There is an on-going debate about global health 'geometry' of the vertical or horizontal approaches to health as both have strengths and limitations [68]. Both private and public systems can employ vertical and horizontal approaches to health care and programming and some have even used the term 'diagonal' to describe combining the two approaches to optimize processes and outcomes [9]. A notable trend is that private organizations tend to have a more narrow focus and employ a more vertical approach. For example, in many low-income countries (LIC), externally led, donor driven projects have met with some success, especially with the establishment of care centres for the treatment and prevention of HIV/AIDS, immunization coverage, TB control, and Roll Back Malaria Campaigns, all typically considered a vertical approach to health. These disease-focused initiatives are intensive, may avoid the bureaucracies and inefficiencies of a national health system, and are typically implemented to either respond to an emergency (as in the case of HIV/AIDS) or meet donor specific requirements (such as vaccines through GAVI, the Global Alliance for Vaccines and Immunizations). However, investments aimed at the overall strength and functioning of a health system (i.e. horizontal approaches to health) are grounded in the expectation that a functioning, efficient health care system will contribute most effectively to improving the health of a population [10].

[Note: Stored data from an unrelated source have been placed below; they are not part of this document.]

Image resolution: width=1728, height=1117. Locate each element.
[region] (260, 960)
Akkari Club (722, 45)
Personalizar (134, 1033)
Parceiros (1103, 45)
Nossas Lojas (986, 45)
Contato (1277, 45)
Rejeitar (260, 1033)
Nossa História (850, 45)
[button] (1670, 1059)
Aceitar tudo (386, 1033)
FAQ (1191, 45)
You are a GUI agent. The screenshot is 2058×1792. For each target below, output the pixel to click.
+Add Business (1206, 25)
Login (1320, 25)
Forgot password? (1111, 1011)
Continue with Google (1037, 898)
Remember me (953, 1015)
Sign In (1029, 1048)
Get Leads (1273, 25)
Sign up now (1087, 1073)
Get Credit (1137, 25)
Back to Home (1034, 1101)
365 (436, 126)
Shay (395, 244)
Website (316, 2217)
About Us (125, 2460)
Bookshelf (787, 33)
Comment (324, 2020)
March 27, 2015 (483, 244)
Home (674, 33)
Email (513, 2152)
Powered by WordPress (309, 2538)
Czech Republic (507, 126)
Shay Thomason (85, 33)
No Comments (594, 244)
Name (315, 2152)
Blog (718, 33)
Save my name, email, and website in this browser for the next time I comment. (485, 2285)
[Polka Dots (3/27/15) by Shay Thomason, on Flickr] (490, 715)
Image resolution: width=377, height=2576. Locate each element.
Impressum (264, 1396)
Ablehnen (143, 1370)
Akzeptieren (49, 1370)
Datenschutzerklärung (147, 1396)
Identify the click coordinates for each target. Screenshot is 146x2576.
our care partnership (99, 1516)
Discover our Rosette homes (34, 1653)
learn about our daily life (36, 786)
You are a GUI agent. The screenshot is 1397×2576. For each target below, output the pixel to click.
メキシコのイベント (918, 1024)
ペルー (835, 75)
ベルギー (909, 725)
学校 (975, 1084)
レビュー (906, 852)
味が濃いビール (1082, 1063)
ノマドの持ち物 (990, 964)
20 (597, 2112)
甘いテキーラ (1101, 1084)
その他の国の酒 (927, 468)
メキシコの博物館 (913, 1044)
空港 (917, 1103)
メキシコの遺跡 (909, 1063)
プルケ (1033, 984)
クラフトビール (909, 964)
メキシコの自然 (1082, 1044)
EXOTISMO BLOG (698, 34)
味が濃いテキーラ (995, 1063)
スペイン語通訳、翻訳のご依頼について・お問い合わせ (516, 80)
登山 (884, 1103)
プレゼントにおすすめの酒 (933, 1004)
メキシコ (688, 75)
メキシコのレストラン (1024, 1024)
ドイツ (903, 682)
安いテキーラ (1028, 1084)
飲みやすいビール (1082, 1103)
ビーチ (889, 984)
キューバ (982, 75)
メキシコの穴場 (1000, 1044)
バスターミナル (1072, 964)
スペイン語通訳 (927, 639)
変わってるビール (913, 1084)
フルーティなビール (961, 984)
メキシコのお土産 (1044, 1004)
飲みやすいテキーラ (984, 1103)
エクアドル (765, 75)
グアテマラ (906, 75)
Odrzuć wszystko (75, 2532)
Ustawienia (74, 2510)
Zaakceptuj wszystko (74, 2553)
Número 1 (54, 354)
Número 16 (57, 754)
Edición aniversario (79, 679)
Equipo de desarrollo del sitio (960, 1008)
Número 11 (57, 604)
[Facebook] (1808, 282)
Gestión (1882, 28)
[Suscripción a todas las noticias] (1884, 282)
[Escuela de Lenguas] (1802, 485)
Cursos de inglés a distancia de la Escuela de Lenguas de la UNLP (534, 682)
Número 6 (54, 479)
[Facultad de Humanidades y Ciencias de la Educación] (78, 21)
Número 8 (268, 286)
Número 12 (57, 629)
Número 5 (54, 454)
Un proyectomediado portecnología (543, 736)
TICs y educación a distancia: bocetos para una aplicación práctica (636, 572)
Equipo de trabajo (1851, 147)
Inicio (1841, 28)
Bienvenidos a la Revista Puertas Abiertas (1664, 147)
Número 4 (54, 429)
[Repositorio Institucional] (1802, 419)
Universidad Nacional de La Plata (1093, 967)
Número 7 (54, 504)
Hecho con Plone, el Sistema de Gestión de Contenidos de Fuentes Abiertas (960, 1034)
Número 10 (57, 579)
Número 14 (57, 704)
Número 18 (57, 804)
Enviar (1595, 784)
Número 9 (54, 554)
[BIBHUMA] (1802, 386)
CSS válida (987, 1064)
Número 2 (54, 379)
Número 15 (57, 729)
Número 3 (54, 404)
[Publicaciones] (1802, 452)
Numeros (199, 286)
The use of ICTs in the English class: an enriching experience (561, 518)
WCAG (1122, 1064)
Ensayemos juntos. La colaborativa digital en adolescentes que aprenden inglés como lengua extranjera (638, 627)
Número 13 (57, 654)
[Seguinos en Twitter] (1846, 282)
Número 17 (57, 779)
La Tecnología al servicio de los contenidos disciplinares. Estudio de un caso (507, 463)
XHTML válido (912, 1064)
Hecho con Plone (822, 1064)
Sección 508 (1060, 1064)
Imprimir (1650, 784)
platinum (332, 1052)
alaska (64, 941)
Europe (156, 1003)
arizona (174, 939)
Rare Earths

Although some countries have made substantial improvements in infant, child and maternal mortality rates (IMR, CMR, MMR respectively) during the last century, improvements have slowed and even reversed in some nations during the last few decades [11]. An estimated 9.7 million children under-five die worldwide each year [12]. Additionally, mortality rates are highly variable across nations highlighting health inequities and larger social and environment determinants that predispose some nations to higher rates of mortality [13]. Differences in all-cause mortality rates across nations may, in part, be explained by the strength and functioning of a national health system's ability to safe-guard health beyond the disease specific approach. Important funding agencies such as the US Global Health Initiative, are now directing their financial contributions to health system strengthening at the expense of disease focused initiatives, even though validated indicators to determine and monitor health systems strength are not well determined or understood [14]. We aimed to develop an exploratory analysis to examine the strength of association between important public health endpoints (IMR, CMR, MMR) and potential indicators of health system strength and functioning as theorized by the WHO using publicly available data.


Data and variables

Variable selection was informed a priori by the WHO building block framework. The goal was to select variables that could represent each of the 6 building blocks and then to investigate how well they explain the variability in global mortality rates. All data was publicly access so variable selection was constrained by data availability. Data on ten indicators categorized into five of the six main building blocks of a health system as outlined by the WHO, and four relevant demographic variables were used as explanatory variables. Nursing and midwife density and physician density measured available human health resources. Vaccines coverage was indicated by the percentage of children receiving measles immunizations annually. Health service delivery was represented by the percentage of the population with sustainable access to water and sanitation and the percentage of births attended by skilled attendants. Health financing was assessed by total, out-of-pocket, government, and private expenditures on health. The health finance data was gathered from WHOSIS. They cite that all financial measurements are made using the "International dollar rate [which] is a common currency unit that takes into account differences in relative purchasing power annual average".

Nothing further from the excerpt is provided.